Entries provided:
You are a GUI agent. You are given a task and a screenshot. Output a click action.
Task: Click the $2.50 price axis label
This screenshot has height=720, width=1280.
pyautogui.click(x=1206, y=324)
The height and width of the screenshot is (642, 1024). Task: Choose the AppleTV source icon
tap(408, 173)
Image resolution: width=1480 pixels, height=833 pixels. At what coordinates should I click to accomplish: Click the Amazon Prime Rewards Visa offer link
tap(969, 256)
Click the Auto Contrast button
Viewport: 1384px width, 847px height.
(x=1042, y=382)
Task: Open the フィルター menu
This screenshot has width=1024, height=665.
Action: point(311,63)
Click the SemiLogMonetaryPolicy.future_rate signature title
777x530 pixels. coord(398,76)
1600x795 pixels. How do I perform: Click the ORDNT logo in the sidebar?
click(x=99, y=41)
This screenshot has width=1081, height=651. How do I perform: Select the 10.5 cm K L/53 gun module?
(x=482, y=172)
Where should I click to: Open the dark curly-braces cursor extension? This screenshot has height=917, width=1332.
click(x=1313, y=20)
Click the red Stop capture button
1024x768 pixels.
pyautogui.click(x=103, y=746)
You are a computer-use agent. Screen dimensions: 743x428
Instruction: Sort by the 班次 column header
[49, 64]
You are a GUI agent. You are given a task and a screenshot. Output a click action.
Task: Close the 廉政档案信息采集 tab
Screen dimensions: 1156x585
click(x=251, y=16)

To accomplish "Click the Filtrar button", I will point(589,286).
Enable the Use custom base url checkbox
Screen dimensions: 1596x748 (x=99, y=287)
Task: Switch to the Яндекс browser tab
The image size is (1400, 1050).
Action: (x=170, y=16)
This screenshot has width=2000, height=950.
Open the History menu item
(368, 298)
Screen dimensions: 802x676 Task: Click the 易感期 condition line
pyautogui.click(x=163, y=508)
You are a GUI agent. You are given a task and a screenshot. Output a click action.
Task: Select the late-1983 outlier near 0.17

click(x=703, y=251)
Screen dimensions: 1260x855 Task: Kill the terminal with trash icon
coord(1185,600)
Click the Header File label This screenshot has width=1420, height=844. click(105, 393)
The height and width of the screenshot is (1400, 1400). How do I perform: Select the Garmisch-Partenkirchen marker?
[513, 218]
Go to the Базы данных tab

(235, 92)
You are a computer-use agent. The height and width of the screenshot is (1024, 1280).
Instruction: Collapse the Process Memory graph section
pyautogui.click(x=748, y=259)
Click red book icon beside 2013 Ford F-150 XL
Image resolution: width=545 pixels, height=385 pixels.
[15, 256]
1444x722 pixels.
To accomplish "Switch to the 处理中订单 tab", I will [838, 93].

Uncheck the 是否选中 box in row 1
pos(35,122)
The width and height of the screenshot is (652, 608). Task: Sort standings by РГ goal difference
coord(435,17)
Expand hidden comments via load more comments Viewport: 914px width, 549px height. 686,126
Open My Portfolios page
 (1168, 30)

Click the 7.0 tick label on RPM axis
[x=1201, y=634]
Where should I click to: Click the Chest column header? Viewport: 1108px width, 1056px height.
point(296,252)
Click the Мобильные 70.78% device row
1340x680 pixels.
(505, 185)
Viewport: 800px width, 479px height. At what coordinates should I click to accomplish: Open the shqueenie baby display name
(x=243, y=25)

What is required:
Please go over the data above and copy each line with "will" in it.

Output below:
To accomplish "Click the Filtrar button", I will point(589,286).
To accomplish "Switch to the 处理中订单 tab", I will [838, 93].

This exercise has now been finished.